Key Takeaways:
- The growth of direct lending, or private credit, has created what we believe is a beneficial ecosystem for borrowers, asset managers, and investors. It has expanded financing options for corporate borrowers and provided asset managers with opportunities to find value.
- While private credit has characteristics of an alternative asset class, it shares many similarities with traditional credit strategies. Recent convergence among issuers and investors suggests that direct lending may eventually be viewed as a more mainstream credit option rather than an alternative asset class.
At Lord Abbett, we’ve been in the business of capturing credit risk premiums through diligent research and flexible allocations for decades. Today we see the growth of direct lending creating an attractive and healthy ecosystem for borrowers, asset managers, and end investors. For corporate borrowers, private credit has expanded and enhanced financing options. For asset managers, this space has grown to become an opportunity for flexible and well-resourced credit managers to find value across markets. And for end investors, the performance profile of direct lending offers the appeal of attractive income with a risk-reward profile that can potentially be both a great diversifier to traditional assets and a volatility dampener in asset allocations.
What is perhaps equally as interesting to those looking at this relatively newer investment option is that while private credit overall has some of the hallmarks of an alternative asset class—liquidity profile, product structures, private sourcing—it could be argued that there is more that ties it to traditional credit strategies than not.
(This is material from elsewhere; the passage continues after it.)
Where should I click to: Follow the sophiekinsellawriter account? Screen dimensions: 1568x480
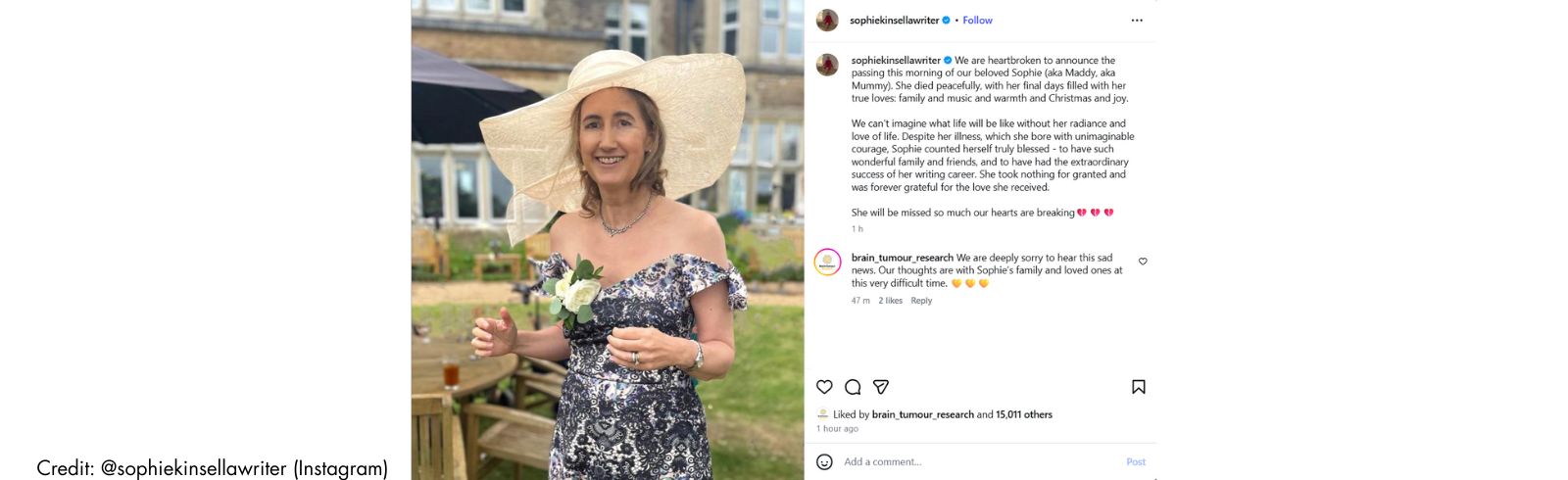(x=977, y=21)
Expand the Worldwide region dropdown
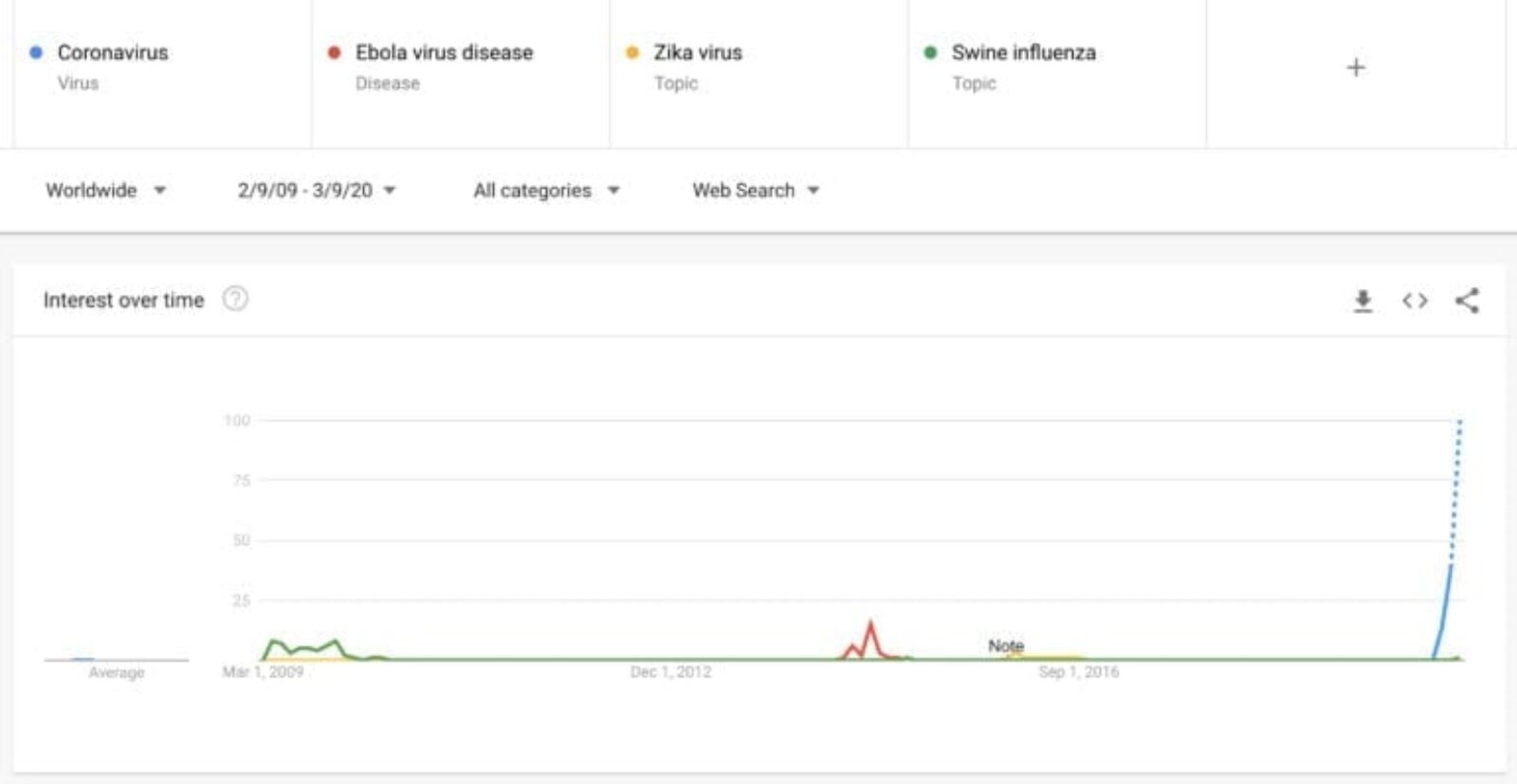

At its core, it’s about lenders and borrowers, and we can imagine at some point, direct lending may not even be considered an alternative asset class. In the following pages, we discuss the growth of the direct lending market, its effect on, and convergence with, publicly traded credit, and our expectations for the credit environment going forward.
The Growth of Private Credit
Although direct corporate lending has been a longstanding practice, a window of opportunity opened over the last 15 years as the financial constraints imposed on banks after the great financial crisis (GFC) led to a significant shortage of capital for middle-market companies. This regulatory shift led to a massive expansion in the role of direct lending to these businesses. Large private investment houses responded to the increased demand by raising this needed capital through vehicles such as public and private business development companies (BDCs) to allow investors to integrate direct lending into broader diversified portfolios. At the same time, the industry built out human capital to increase the sourcing, assessment, and management of direct lending portfolios to allow for greater loan diversity and transparency, while further increasing investor comfort with the asset class.